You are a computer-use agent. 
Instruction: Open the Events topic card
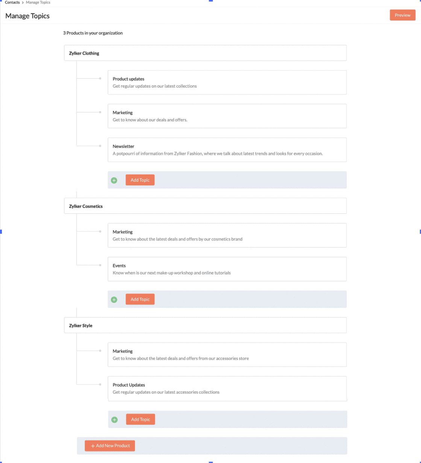pyautogui.click(x=227, y=269)
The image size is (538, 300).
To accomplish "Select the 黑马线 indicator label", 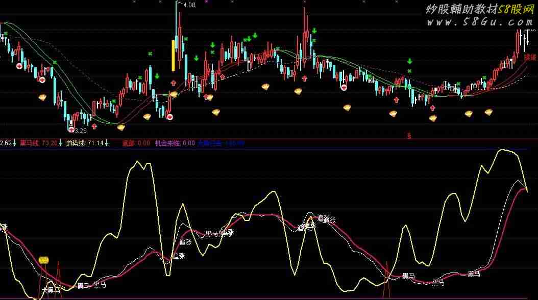I will [29, 144].
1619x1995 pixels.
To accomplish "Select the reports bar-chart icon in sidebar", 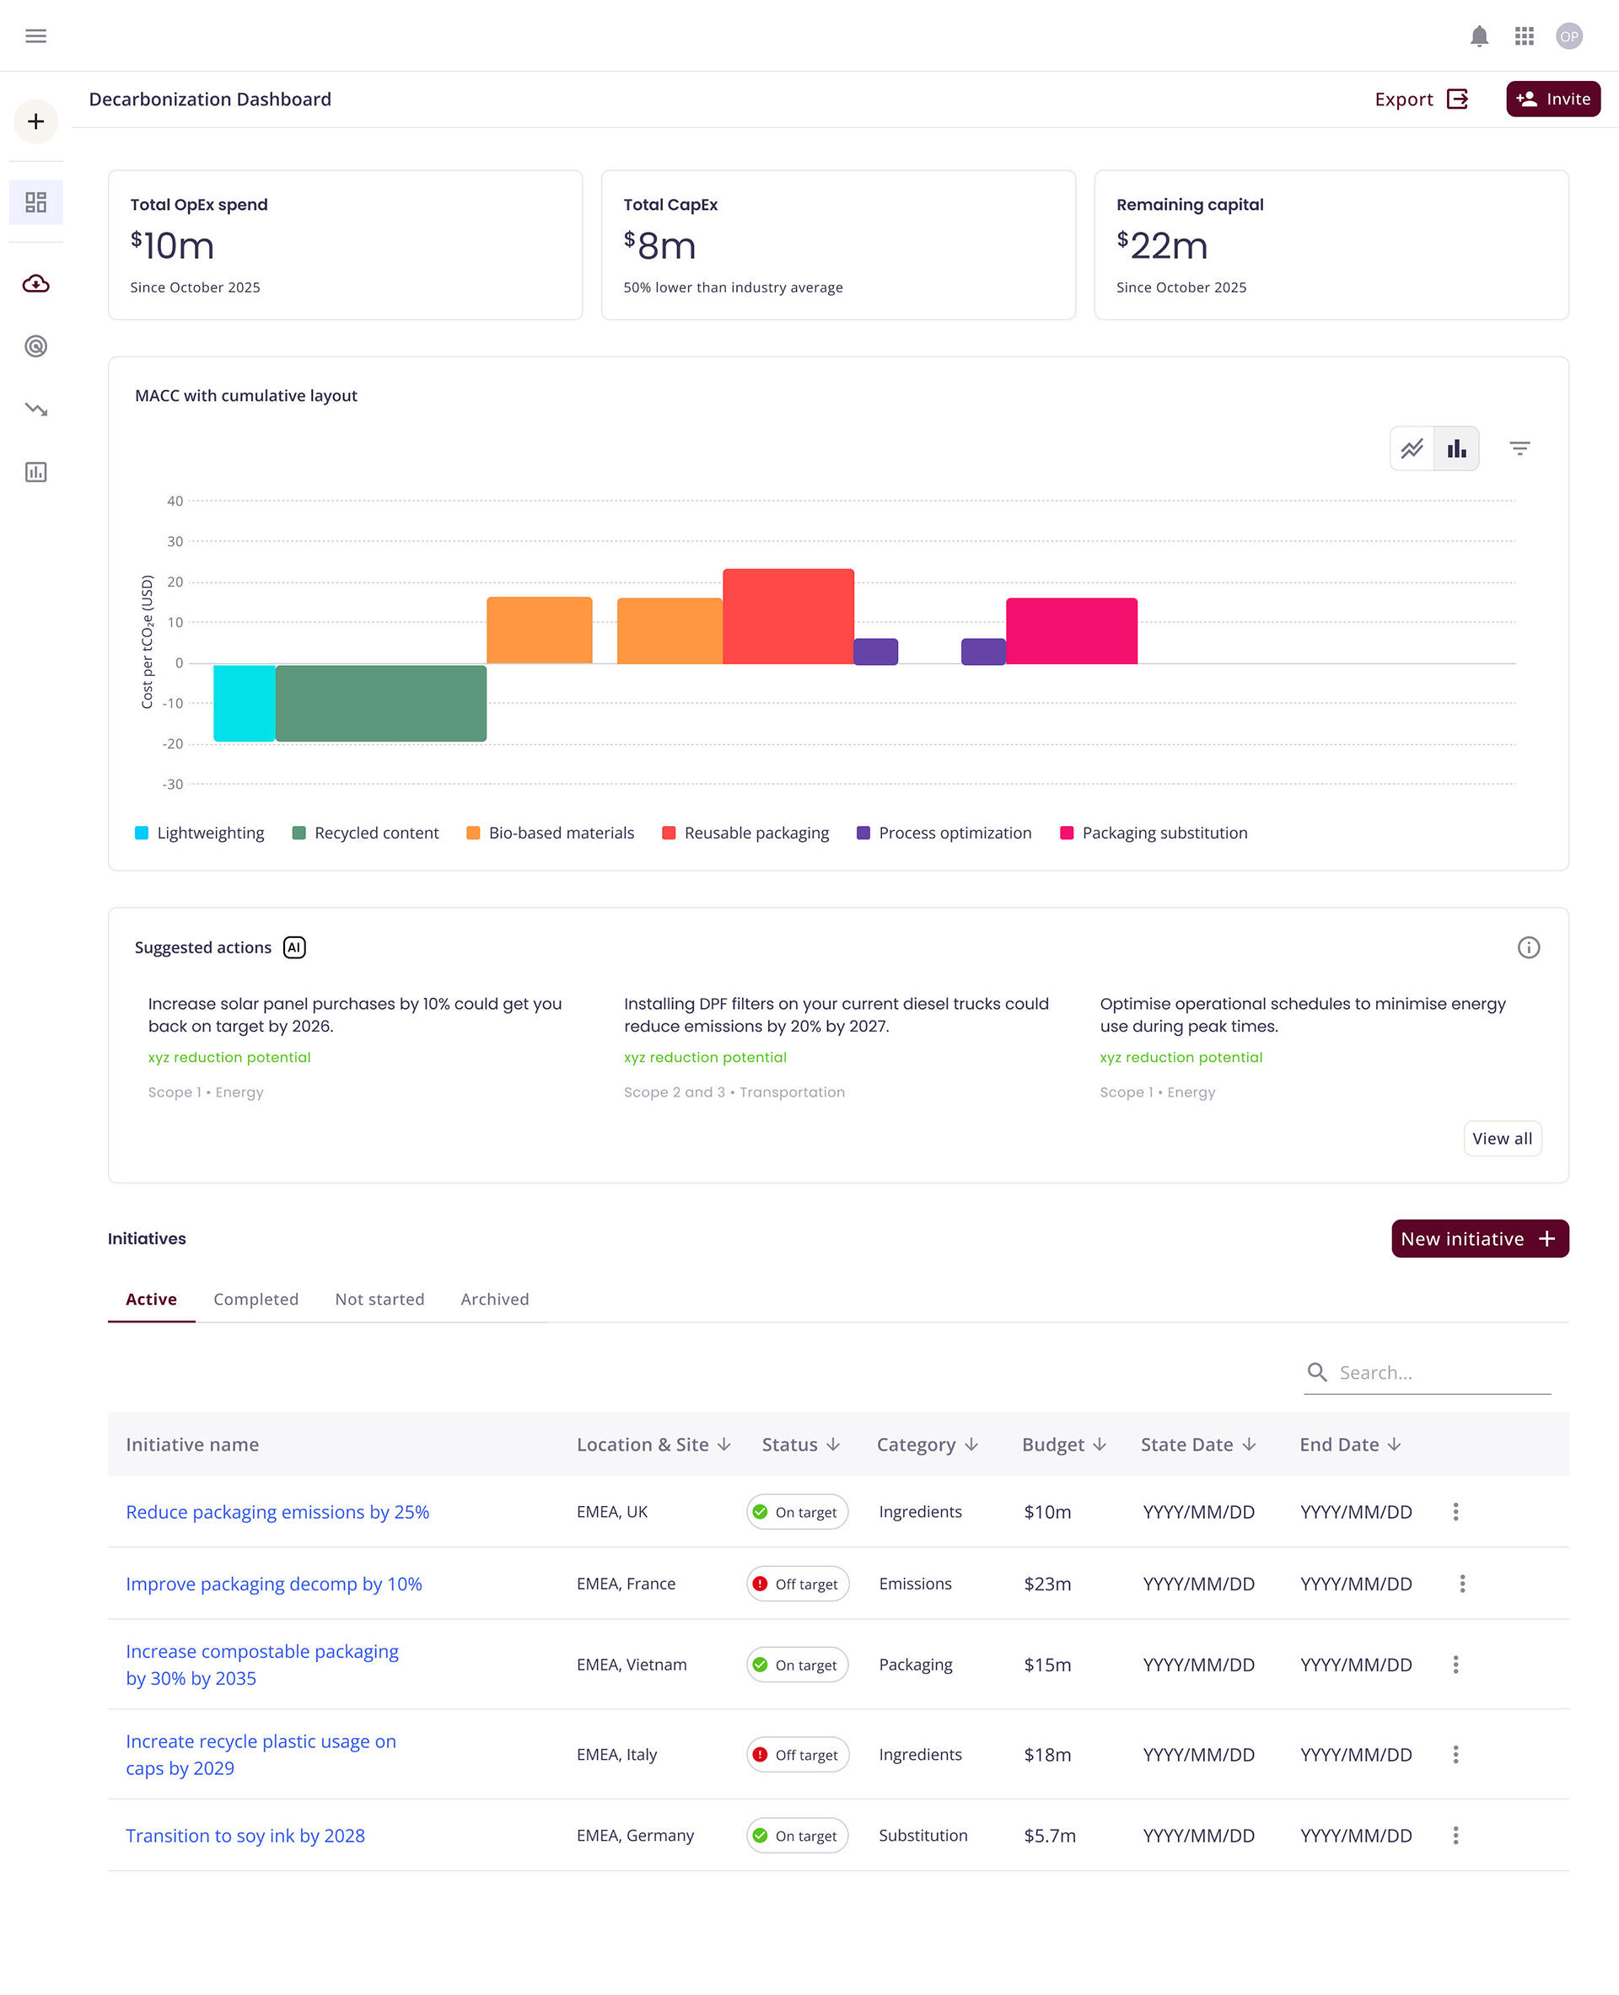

_PROBLEM STATEMENT:_ Extract the lines of the listing from the one containing "1619x1995 pixels." through the end of the listing, inclusive, and copy them exactly. Leave the pictures out of your answer.

_TASK RESPONSE:_
1619x1995 pixels.
To accomplish "Select the reports bar-chart icon in sidebar", 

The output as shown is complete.